写真/中島望(シェブロン・ワールドチャレンジで昨季を締め括ったタイガー・ウッズ)

写真拡大

すでに開幕第3戦が終わろうとしている今、米ゴルフ界はタイガー・ウッズの今季初登場が待ち遠しくてたまらない様子だ。昨年12月に自らが大会ホストを務めるシェブロン・ワールドチャレンジに出場し、10年シーズンで初めて優勝争いに絡んだタイガー。以後、公けの場に姿を見せることなく、クリスマス、そしてニューイヤーを過ごした。
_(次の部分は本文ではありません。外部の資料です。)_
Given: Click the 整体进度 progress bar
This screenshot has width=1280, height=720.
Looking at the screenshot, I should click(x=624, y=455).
姿が見えなくても、タイガーの話題は尽きなかった。97年から13年間、プレイイング・エディター契約を結んでいた米ゴルフダイジェスト誌との決別は、スキャンダル騒動で次々にスポンサー契約を失っていたことを思えば、さほどの驚きではなかった。契約が消滅したという事実より、なぜ契約解除になったのかという舞台裏のほうが気になる。折りしもタイガーは、キャリア4度目のスイング改造中で、どこをどんなふうに改造しているかという詳細を彼は語りたがらない。「セットアップもテークバックもトップもダウンも、全部変えてる」と煙に巻くばかり。そんなタイガーゆえ、スイング技術を解説することを求められるプレイイング・エディター契約が嫌になったのだろうという推測は成り立つ。だが、契約絡みの話は、双方とも内情を明かさないだろう。だから余計に気になってしまう。
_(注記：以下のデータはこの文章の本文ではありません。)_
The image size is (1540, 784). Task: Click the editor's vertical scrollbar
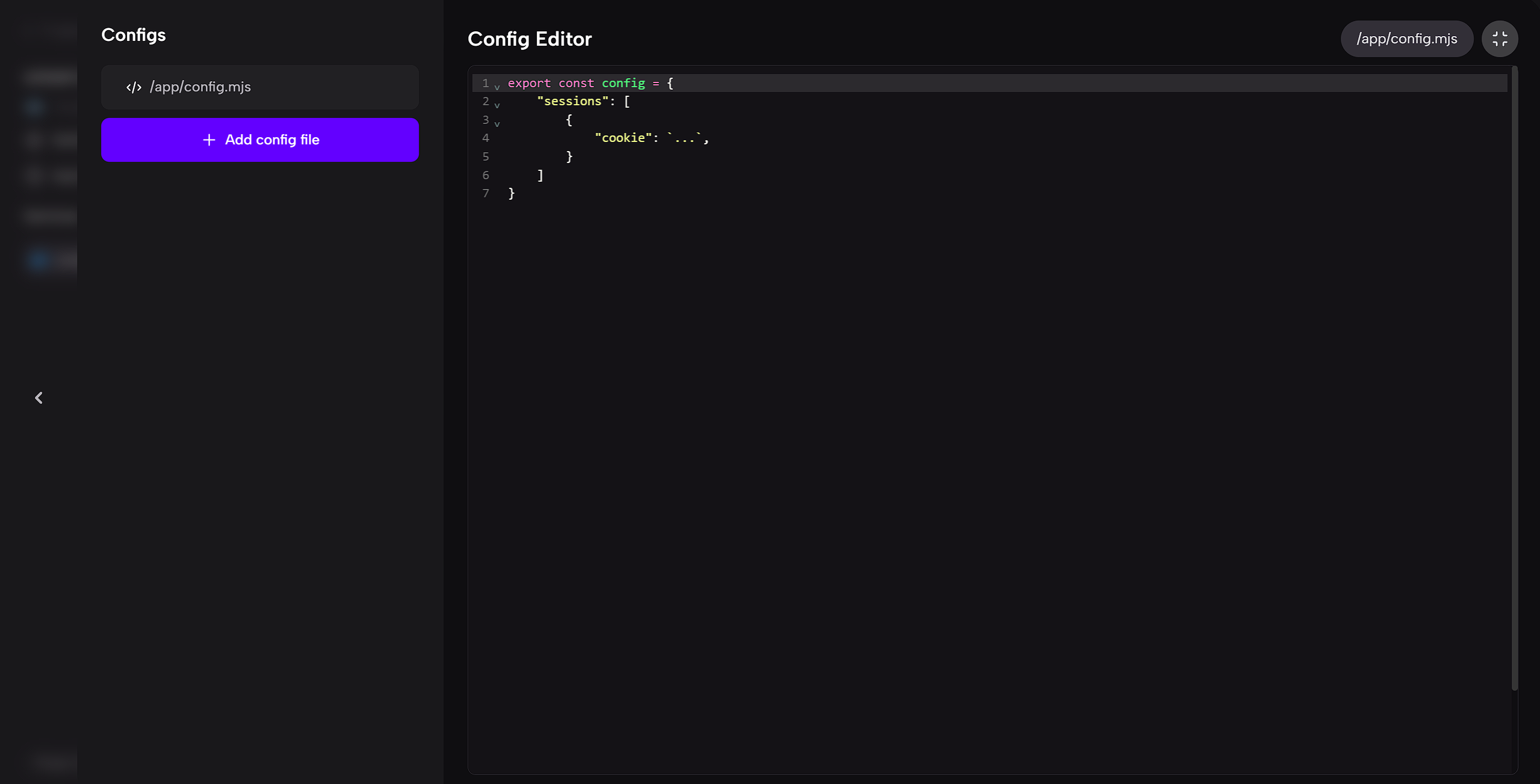pos(1514,379)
そして最近。もう1つ、にわかに注目を集めているタイガーの話題がある。いや、正確に言うと、タイガーの話題というより、タイガー絡みで起こったタイガーとは無関係の出来事だ。USAトゥデイによると、「09年11月に起こったあの交通事故でタイガーが運び込まれたフロリダ州オーランドの病院に勤務していた男性ナースは、その際、勝手に見ることを禁じられているタイガーの診療記録を覗き見したという嫌疑で、病院から解雇された。だが、この男性ナース、不十分な証拠に基づく不当解雇ということで、今になって病院側を告訴した」とのこと。だが、それより何より、この男性ナース、タイガーが過去にこの病院で診察を受けた際、2つの偽名を使っていたことを明かしており、それが覗き見をした何よりの証拠のように思えるのだが、果たして真実はどうなのだろうか。
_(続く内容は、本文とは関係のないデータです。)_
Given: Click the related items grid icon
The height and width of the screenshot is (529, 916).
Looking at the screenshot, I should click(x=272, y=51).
タイガー自身は、間もなく開幕第4戦のファーマーズ・インシュアランス・オープンでキックオフ戦を迎えようとしている。会見では、ゴルフダイジェスト誌との決別や、この男性ナースの訴訟に関しても、質問が飛ぶかもしれない。だが、昨年キャリア初のシーズン未勝利となり、今年こそは復活しようと燃えているタイガーを惑わせる質問は出てほしくない。人々の興味関心を引くタイガー絡みの話題をメディアが扱うのは当然と言えば当然だが、少なくとも試合会場では、タイガーがゴルフだけに集中できる環境を作ってあげたい。(舩越園子/在米ゴルフジャーナリスト)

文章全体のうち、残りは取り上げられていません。